My Name is James, and I'm a Writer

So why would a man who spends 430 pages chronicling every grimy and repulsive detail of his formerly debased life (and then goes on to talk about it nonstop for 2-1/2 years in interviews with everybody from bloggers to Oprah herself) need to wall off the details of a decade-old arrest?

The Smoking Gun takes apart best-selling memoirist James Frey's A Million Little Pieces and finds it severely wanting in the honest disclosure department. Read the piece (it's long) and if you are one of the few who haven't yet read Frey, you'll have saved some money and perhaps some wasted empathy.

Aspects of Frey's tale have been questioned before, but not to this extent, or with this amount of documentation.

While the book is brimming with improbable characters — like the colorful mafioso Leonard and the tragic crack whore Lilly, with whom Frey takes up in Hazelden — and equally implausible scenes, we chose to focus on the crime and justice aspect of "A Million Little Pieces." Which wasn't much of a decision since almost every character in Frey's book that could address the remaining topics has either committed suicide, been murdered, died of AIDS, been sentenced to life in prison, gone missing, landed in an institution for the criminally insane, or fell off a fishing boat never to be seen again.

While we do not doubt Frey spent time in rehab, there really isn't anyone left (besides the author himself) to vouch for many of the book's outlandish stories.

Frey's latest book, My Friend Leonard, extends the "I am an Alcoholic and I am a drug Addict and I am a Criminal" confessional franchise that made Frey a millionaire.

Addicts, of course, are liars. Writers make things up for a living. Why should anyone be surprised?

When recalling criminal activities, looming prison sentences, and jailhouse rituals, Frey writes with a swaggering machismo and bravado that absolutely crackles. Which is truly impressive considering that, as TSG discovered, he made much of it up. The closest Frey has ever come to a jail cell was the few unshackled hours he once spent in a small Ohio police headquarters waiting for a buddy to post $733 cash bond.

Listening to other addicts tell their stories is a staple of treatment at Hazelden, where Frey spent time. Whether or not he ever spent another hour in AA or read a single text on recovery, he no doubt was treated to a large dose of stories that were far better than his.

And he probably saw the mainstream potential of telling similar stories, using his embellished self as the central character. Why do it for a few dozen guys in lousy AA meeting when he could peddle it as a redemptive memoir? Getting it picked up by Oprah was an unexpected bonus.

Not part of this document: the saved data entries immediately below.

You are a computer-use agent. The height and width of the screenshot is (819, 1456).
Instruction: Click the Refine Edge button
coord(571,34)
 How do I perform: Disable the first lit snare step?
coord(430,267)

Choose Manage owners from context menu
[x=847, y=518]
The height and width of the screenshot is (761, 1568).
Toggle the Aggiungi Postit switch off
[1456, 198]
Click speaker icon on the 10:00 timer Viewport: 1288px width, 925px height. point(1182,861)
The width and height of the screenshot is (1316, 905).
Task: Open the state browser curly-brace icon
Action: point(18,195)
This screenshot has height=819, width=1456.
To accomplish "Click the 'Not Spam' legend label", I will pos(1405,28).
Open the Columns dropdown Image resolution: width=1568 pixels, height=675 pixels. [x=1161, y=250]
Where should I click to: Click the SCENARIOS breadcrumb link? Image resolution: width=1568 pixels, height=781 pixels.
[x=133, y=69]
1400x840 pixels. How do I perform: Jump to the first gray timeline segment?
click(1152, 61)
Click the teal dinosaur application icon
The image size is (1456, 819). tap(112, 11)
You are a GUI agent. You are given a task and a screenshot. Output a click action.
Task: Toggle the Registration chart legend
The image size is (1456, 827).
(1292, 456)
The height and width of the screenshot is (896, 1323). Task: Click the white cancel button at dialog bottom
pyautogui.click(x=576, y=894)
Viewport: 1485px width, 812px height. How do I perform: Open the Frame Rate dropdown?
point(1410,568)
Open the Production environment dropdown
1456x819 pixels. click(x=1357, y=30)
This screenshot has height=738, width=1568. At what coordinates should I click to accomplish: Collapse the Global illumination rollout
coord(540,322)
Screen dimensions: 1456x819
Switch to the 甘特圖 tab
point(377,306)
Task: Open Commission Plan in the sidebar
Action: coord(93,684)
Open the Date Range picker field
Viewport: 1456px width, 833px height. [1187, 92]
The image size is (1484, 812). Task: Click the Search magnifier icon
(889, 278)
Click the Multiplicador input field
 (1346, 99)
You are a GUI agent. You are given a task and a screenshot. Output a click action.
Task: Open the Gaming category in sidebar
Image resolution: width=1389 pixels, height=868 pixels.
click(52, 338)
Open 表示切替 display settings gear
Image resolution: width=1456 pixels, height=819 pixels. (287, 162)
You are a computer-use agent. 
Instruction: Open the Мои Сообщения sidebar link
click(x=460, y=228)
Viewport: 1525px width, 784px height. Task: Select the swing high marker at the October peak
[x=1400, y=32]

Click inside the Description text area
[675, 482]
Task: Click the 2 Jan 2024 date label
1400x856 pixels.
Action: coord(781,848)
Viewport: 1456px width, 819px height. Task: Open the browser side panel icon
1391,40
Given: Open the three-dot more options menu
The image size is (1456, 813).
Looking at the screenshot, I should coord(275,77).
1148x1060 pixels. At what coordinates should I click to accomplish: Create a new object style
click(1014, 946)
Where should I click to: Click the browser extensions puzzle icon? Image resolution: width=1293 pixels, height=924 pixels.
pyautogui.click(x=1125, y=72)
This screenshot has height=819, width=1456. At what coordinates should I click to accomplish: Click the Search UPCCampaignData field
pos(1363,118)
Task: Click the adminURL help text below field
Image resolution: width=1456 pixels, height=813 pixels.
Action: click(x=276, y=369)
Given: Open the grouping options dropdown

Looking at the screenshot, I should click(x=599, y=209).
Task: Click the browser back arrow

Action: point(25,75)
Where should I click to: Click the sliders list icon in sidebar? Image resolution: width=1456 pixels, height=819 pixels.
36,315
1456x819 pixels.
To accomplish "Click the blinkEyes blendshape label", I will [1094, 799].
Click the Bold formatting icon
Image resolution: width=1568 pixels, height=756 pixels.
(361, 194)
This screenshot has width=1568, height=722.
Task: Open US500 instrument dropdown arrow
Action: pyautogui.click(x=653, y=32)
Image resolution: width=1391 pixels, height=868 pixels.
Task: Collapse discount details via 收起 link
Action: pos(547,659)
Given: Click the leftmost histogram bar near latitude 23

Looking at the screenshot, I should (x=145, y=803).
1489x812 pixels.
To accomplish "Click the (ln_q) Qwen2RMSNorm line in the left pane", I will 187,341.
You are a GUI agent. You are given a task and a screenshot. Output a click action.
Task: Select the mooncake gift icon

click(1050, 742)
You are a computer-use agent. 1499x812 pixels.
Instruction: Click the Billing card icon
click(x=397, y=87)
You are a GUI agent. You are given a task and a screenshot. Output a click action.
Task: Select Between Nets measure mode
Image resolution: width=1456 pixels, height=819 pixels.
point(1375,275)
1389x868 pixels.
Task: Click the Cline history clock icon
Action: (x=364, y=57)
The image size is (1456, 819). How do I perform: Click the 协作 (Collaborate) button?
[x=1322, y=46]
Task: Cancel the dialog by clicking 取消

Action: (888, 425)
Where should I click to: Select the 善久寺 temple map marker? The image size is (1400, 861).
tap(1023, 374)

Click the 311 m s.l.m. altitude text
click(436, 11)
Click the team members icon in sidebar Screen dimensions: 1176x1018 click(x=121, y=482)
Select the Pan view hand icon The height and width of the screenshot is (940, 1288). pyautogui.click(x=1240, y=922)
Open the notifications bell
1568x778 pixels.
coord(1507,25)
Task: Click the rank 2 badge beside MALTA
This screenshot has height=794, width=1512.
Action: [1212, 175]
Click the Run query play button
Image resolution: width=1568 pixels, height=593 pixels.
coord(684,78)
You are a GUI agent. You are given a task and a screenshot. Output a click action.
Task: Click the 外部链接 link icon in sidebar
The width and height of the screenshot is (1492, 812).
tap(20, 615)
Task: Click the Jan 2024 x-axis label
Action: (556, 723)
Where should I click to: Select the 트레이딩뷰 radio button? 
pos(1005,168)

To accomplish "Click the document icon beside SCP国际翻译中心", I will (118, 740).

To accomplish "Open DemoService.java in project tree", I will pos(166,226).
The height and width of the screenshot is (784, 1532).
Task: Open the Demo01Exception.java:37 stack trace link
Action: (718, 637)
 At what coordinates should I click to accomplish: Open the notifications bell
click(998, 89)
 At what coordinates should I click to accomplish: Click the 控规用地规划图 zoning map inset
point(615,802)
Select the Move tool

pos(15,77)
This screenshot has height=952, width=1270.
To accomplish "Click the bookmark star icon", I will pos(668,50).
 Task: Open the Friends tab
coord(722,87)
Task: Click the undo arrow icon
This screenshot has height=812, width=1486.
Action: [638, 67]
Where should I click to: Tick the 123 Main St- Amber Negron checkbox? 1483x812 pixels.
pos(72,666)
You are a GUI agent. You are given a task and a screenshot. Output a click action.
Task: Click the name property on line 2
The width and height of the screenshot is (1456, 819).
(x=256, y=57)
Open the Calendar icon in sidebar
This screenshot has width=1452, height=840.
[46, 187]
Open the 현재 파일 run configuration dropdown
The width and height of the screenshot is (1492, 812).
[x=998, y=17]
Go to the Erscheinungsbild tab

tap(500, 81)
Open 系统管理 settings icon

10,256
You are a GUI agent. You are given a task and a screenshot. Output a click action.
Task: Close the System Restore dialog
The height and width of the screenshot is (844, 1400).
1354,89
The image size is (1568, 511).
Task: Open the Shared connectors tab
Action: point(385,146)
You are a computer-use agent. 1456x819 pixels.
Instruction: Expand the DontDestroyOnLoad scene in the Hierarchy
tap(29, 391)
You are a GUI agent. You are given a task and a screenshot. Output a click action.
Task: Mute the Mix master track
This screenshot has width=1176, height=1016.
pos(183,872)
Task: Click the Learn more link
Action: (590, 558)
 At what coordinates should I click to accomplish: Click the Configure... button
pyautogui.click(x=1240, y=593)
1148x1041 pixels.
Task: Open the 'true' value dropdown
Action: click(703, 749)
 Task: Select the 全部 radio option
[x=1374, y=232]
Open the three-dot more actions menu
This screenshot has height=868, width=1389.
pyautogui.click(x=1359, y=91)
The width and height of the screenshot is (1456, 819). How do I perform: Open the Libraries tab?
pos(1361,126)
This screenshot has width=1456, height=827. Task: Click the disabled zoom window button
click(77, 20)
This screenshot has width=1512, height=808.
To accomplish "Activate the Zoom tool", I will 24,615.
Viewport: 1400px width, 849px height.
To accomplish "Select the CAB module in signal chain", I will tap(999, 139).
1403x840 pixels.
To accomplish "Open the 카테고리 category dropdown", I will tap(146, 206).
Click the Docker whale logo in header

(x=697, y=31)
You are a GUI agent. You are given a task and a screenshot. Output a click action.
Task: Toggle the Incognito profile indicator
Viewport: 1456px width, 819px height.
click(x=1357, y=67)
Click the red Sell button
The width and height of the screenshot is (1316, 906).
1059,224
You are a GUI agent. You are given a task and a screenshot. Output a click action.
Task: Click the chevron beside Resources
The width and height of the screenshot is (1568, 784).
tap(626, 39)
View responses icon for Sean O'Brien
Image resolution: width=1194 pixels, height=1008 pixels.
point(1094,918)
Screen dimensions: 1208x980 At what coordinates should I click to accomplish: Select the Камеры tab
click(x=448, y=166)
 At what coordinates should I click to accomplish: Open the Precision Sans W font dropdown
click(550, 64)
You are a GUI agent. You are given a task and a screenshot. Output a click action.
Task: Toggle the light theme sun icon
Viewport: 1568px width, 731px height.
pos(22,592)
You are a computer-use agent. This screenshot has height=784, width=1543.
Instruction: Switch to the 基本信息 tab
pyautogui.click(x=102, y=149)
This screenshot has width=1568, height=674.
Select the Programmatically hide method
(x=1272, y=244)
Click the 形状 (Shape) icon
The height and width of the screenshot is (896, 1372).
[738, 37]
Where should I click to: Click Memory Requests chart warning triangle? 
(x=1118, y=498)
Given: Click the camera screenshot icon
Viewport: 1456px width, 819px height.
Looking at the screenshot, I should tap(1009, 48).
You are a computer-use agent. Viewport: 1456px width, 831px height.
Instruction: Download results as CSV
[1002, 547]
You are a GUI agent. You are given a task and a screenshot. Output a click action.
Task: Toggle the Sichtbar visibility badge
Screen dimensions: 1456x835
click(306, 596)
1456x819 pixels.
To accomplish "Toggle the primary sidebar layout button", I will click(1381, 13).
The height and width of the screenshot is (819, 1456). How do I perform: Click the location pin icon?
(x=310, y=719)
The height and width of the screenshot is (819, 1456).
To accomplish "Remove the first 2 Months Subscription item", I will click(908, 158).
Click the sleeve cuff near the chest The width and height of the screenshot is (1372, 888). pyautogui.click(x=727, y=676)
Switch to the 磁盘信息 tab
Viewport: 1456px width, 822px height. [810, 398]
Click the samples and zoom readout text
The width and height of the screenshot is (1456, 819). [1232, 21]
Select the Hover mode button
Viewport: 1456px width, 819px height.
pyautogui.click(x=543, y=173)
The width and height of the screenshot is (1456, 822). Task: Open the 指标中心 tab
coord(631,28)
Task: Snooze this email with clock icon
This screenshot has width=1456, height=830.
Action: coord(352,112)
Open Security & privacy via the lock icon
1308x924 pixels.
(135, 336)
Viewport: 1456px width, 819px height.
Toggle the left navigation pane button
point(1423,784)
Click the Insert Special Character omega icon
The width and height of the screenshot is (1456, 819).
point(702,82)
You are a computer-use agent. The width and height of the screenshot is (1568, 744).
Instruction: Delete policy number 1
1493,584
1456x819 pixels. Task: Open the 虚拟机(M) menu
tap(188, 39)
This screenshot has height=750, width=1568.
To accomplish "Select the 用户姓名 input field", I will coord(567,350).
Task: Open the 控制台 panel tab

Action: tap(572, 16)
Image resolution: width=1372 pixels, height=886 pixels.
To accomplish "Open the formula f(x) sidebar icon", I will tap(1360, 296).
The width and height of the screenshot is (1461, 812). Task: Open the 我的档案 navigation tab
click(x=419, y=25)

"I know that, like many of us who have read this book, I kept turning to the back of the book to remind myself, 'He's alive. He's okay," Winfrey said. In essence, that is part of the book's narrative power and a primary marketing tool. All this terrible stuff actually happened to a guy named James Frey, a former degenerate who survived drug and alcohol addiction, escaped his criminal past, and somehow avoided a relapse in the decade-plus since leaving Hazelden.

Frey was openly scornful of the Twelve Steps approach and holds himself up as an example of an addict who went his own way and made a miraculous recovery. Treatment programs are full of those guys.

His book draws credibility from the pretense of having taken the Fourth Step — "Made a searching and fearless moral inventory of ourselves." But as The Smoking Gun shows, he has no intention of embracing Step Ten — "Continued to take personal inventory and when we were wrong promptly admitted it."

"Lying became part of my life," Frey wrote in at least one truthful moment. "I lied if I needed to lie to get something or get out of something."

Somewhere along the way, he no doubt learned the technique of disclosing unflattering personal details in order to gain enough credibility to continue lying. Cops, treatment professionals and many recovering addicts are adept at seeing through such manipulation. The rest of us are more gullible... and hopeful.

For some readers, his lies may only add up to entertainment — what in our popular culture isn't lies? But to others who were deluded or given false hope by Frey's "I did it my way" tale, the author might consider making amends before he turns himself over full-time to writing fiction.